Wednesday, March 11th, 2009...1:23 am
I’m going to boil this trip down to one word: “surrender”
One morning, I woke to a revelation that I fear a life wasted.
I realized that one of my biggest fears was that if I were to totally surrender my life to follow Jesus anywhere, I’d become irrelevant. My skills and talents and education and training would be wasted. I wouldn’t reach my potential as a Web developer, a designer, an entrepreneur, a musician, or a writer.
Would I follow Christ if it meant being:
- a laughingstock?
- mocked and despised?
- alone?
- wasted potential?
- poor?
Do I believe that having Christ is worth far more than:
- a career?
- familiar friends?
- a relationship?
- a comfortable life?
Morning after morning, I’d stare these questions in the face and wrestle with the voices in my head. Could I really “deny [myself], take up [my] cross” and follow him? (Mk. 8:34) Even if it meant a life wasted in the world’s eyes?
I was reminded that God is my Treasure, and he is worth far more than anything I can lay claim to.
No matter how I wrestled with it, I realize that none of my fears held any water in the grand scheme of it all. I couldn’t make it work out in such a way where I could justify a life that was surrendered to God with one half and still held onto the other half.
I couldn’t deny the richness of the Gospel diamond. I couldn’t feel content with a lukewarm existence.
Ultimately, I was reminded that the my greatest desire was to enjoy God, and I couldn’t do it unless Jesus really was my Treasure.
About halfway through this trip, I started feeling peace. It was a simple, quiet contentment in living: I have really cool friends here and my skills are useful and the mosquitos have stopped biting, gosh I’m almost comfortable.
I’m realizing that I was happy not because my conditions for my life were met–that my potential would be realized, or what I had to offer would be utilized–but that I could trust a God who would provide for me, where ultimately he himself was my great reward.

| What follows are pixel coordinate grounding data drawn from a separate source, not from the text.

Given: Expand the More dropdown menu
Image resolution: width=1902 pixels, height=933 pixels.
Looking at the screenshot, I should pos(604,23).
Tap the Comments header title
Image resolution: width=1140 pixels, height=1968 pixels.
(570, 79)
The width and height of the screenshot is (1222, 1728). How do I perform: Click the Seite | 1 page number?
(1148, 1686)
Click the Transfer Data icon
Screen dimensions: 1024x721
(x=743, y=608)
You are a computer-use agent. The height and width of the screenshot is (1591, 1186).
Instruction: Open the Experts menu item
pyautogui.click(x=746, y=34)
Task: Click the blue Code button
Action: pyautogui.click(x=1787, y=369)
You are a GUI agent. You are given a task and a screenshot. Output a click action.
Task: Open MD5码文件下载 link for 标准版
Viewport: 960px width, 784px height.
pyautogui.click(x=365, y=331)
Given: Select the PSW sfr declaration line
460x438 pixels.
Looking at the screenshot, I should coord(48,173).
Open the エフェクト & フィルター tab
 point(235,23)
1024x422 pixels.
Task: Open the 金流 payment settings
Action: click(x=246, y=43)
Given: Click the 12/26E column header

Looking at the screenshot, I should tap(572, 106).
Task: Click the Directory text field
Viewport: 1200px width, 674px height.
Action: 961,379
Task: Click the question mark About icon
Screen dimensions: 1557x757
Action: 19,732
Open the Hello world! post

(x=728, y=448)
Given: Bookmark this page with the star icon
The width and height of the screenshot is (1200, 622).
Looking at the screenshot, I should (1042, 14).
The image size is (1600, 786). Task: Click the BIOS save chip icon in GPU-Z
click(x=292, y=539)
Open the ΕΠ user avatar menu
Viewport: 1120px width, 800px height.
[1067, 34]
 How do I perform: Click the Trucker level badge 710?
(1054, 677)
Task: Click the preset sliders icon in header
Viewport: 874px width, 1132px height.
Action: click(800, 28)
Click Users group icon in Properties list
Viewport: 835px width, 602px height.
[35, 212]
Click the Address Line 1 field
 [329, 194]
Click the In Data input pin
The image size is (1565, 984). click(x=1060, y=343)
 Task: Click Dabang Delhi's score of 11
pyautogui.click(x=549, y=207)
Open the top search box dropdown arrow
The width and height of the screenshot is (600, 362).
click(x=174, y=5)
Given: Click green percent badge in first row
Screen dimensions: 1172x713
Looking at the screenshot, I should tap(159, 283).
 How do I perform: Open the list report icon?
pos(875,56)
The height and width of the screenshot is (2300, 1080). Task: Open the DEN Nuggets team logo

Collin Tomikawa once told us, “you don’t know how strong the altar is until you put the weight of your entire life on it.”
That’s what I’ve been learning: that to know the will of God in my life, I must stake my life on the altar and trust.
Trust–that as I give it all, my good Father lavishes gifts on me: a solid community, fulfillment in using my skills, and the ultimate gift of Jesus himself. Not to use these benefits as preconditions for surrender, but to hunger for the treasure of Christ so much that these benefits are “count[ed] as rubbish” in the ultimate calculus of this new life.
I’ve got a lot to learn, and a lot of listening to do as I return home. I don’t have concrete answers about the future just yet, but I trust that I’ll hear them in the right timing. I’ve told God that I’m open to wherever he’s going to lead me, be it in ministry, in the workforce or in something completely unforeseen and different. I know he’s my good Father, my Treasure, and I can follow Him.